- **Saved entries**
+-------+

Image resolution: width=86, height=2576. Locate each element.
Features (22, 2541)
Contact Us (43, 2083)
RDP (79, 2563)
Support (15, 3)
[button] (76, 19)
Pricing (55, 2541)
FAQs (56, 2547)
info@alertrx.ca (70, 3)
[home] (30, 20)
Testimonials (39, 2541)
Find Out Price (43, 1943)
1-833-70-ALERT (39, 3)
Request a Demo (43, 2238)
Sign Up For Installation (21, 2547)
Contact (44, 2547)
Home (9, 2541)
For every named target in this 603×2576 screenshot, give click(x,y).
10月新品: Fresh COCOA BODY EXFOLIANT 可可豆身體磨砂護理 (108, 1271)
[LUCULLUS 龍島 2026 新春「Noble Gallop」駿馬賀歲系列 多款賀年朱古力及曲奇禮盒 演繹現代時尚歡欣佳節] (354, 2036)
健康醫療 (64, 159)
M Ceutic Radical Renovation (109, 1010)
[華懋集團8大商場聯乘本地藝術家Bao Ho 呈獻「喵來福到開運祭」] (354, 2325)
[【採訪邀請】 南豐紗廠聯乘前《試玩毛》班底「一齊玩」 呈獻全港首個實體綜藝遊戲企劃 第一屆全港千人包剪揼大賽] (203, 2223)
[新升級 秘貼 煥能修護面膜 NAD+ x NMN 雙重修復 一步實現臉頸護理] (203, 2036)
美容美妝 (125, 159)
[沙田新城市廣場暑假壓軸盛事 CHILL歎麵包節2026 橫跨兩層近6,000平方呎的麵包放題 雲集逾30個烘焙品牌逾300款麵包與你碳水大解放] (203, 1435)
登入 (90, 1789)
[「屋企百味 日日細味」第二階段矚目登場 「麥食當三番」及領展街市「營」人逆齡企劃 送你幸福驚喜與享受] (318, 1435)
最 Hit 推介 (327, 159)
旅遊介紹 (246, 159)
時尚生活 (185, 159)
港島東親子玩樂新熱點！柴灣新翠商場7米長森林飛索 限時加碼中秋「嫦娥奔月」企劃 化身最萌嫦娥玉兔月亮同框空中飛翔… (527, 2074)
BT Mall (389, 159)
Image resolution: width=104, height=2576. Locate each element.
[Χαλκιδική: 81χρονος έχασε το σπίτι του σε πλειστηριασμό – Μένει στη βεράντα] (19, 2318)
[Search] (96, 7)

+-------+

- **Your goal**
Isolate the lines above that contain the word "resolution" and copy them.

- **Task output**
Image resolution: width=86, height=2576. Locate each element.
Image resolution: width=104, height=2576. Locate each element.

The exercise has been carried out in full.